[ФРАГМЕНТ ТЕКСТА]
^^^^

Я тогда не знал, что советские власти, захватывающие все новые территории Польши, особенно жестоко преследуют некоторые категории поляков — в частности, лесничих. Иначе я бы понимал, что трое моих друзей хотели убежать от этих властей как можно дальше. Надеюсь, им это удалось. Я вообще не знал, что в восточных районах поляки относились к строю, названному впоследствии самым прогрессивным, гораздо более скептически, чем в центральной Польше. Поэтому все, кто мог, бежали с Востока на Запад, а кто не мог, оставался на месте, не ожидая ничего хорошего. Раньше я никогда не покидал пределов центральной Польши, где на коммунистический строй смотрели хоть и с неприязнью, но умеренной. Это обстоятельство чуть позже сыграло в моей жизни роль более важную, чем я мог бы предположить.

Немецкая армия присутствовала в деревне постоянно, только сменялись части и рода войск. Немецкие газеты загадочно писали о новых видах оружия. Оружие одного из этих видов находилось у нас под боком, на заброшенном кирпичном заводе. Военные отрабатывали там управление противотанковыми фаустпатронами[48], которые были срочно приняты на вооружение. Другие новинки оставались засекреченными, на них только намекали, пока они не появились в небе над Лондоном как Фау-1 и Фау-2[49], о чем триумфально трубила немецкая пропаганда. Но для нас это означало лишь начало конца Германии.

^^^^

[ФРАГМЕНТЫ ДАННЫХ]

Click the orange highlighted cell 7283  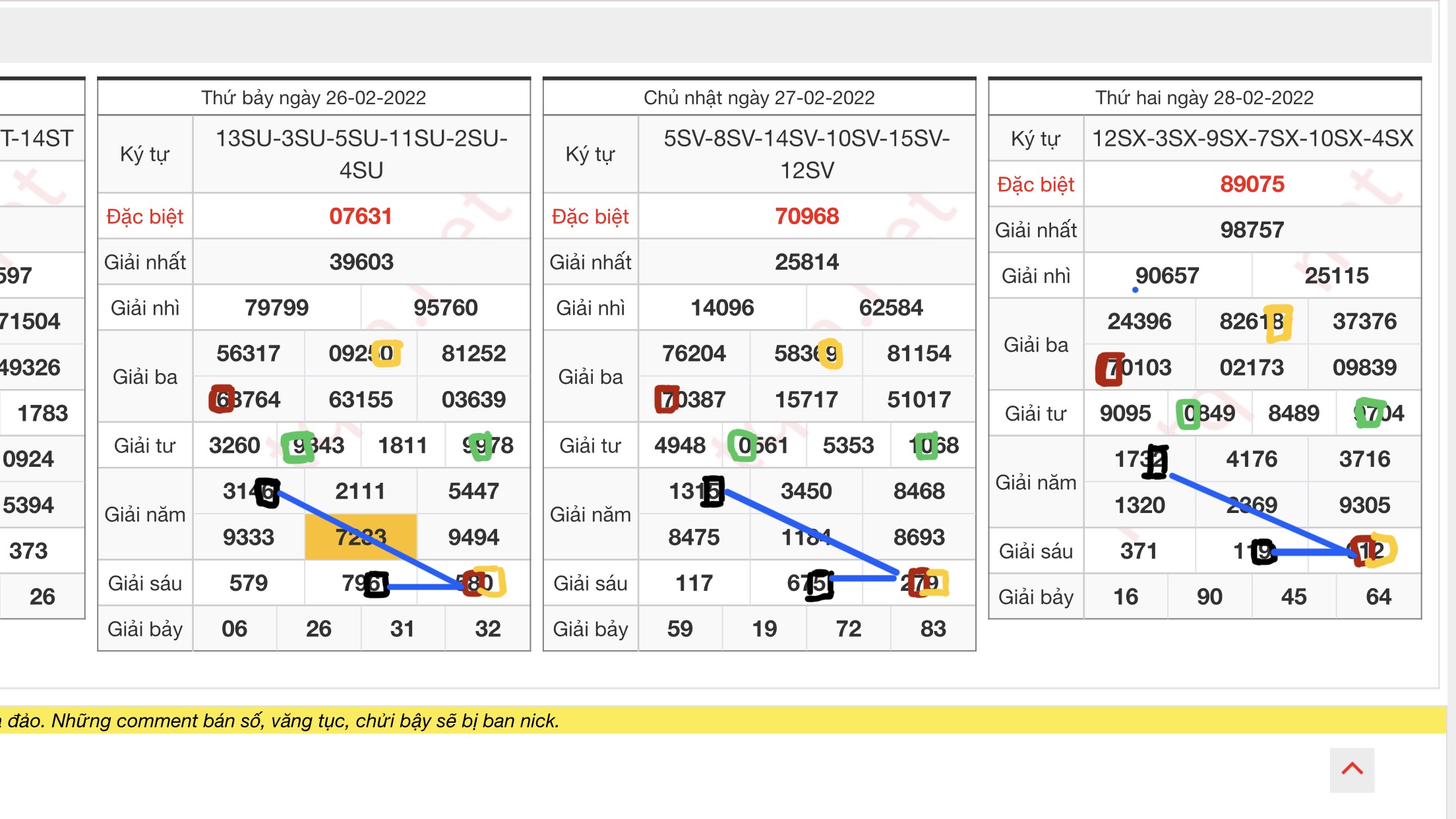[x=361, y=537]
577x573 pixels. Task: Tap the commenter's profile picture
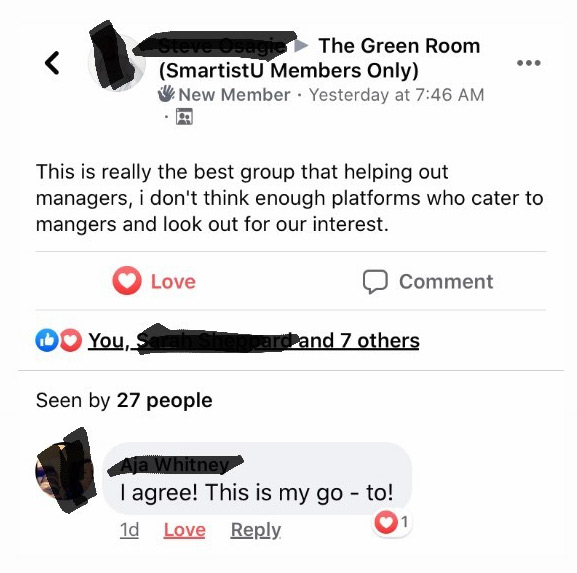[x=65, y=471]
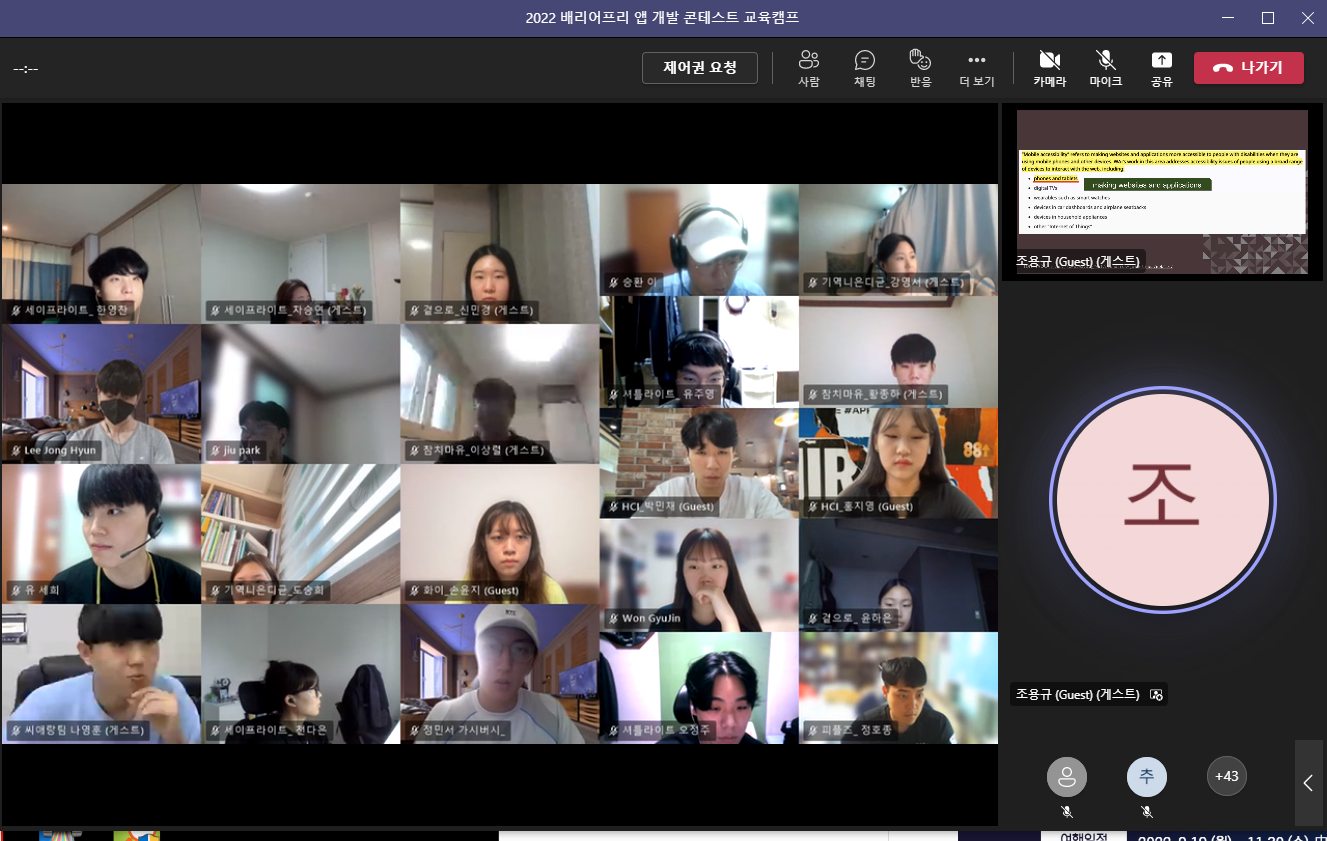Select the video tile of Lee Jong Hyun
Screen dimensions: 1327x841
click(101, 394)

^^^^

[ЗАДАЧИ ДЛЯ РЕШЕНИЯ]
• a. Оформите в виде таблицы Markdown с колонками «Номер» и «Строка записи» все строки записей, начиная со строки, где есть «577x573 pixels. Task: Tap», и вниз до самого конца записей, включая обе границы. Пустые строки пропустите, изображения в ответ не включайте.
• b. Допишите следующую часть текста о военных годах в деревне, начав сразу после его последнего предложения.
Текст и записи никак не связаны между собой.

[ОТВЕТЫ ПО ЗАДАНИЯМ]
• a.
| Номер | Строка записи |
|---|---|
| 1 | 577x573 pixels. Task: Tap the commenter's profile picture |
| 2 | [x=65, y=471] |
| 3 | Select the video tile of Lee Jong Hyun |
| 4 | Screen dimensions: 1327x841 |
| 5 | click(101, 394) |

• b.
В те дни произошел случай, который произвел на меня большое впечатление. Я сидел у окна и смотрел в сад, уже опавший и печальный. Ограда под прямым углом сворачивала влево в том месте, где несколько месяцев назад я вырыл стрелковый окоп. Вдруг с правой стороны я увидел мужчину в одной рубахе — он перемахнул через забор и побежал по диагонали налево, по-видимому, с намерением повторно преодолеть препятствие в том же спринтерском темпе. Но прежде чем он успел подтянуться на руках, появились два жандарма и бросились вдогонку. Они оказались быстрее. В мгновение ока догнали его и стали избивать, он лишь заслонял голову руками. Продолжалось это долго; наконец жандармы поставили парня, уже обмякшего, на ноги и, подхватив под руки, повели обратно к забору. Перебросили его через ограду и исчезли вслед за ним. Вся сцена, как в немом кино, происходила в глухой тишине, поскольку рамы были двойные, а сад находился от дома на порядочном расстоянии.

Во время этой сцены я испытывал одновременно ненависть и унижение, в самом натуральном виде. Я все видел и ничего не мог предпринять. Более того! Я должен был прятаться, чтобы жандармы меня не заметили. Первый (и пока что единственный) раз я почувствовал, как ненависть, не получая выхода, перерождается в физическое состояние. Лишая способности мыслить, она требовала немедленных действий, в то время как никакие действия, пока я прятался, были невозможны.

Пост жандармерии в составе одной роты появился в нашей деревне еще летом и, казалось, будет находиться в ней вечно. Мы с отцом жили с жандармами бок о бок, в доме моего деда. Пребывали с ними, так сказать, в негласном сожительстве, о чем, к счастью, вторая сторона не догадывалась. Если бы только они узнали о нас! Такое деление было тогда простым и естественным: «мы» — это поляки, «они» — немцы.

После происшествия в саду семейный совет решил, что я буду спать на чердаке. Меня долго еще считали ребенком, голоса в таких совещаниях я не имел и вынужден был подчиниться. Таким образом меня хотели хитроумно укрыть от внимания жандармов, и никто не подумал, что у тех хватало более важных проблем. На просторном чердаке со множеством укромных уголков, в разбросанной соломе я каждую минуту натыкался на скрытые сюрпризы, и в том числе — на книги. Кровати там не было, только пара тюфяков и гора перин. А также старомодные «бунды»[50] — тяжелые добротные накидки из толстого войлока. Зимой их набрасывали на верхнюю одежду во время долгих поездок в пролетке.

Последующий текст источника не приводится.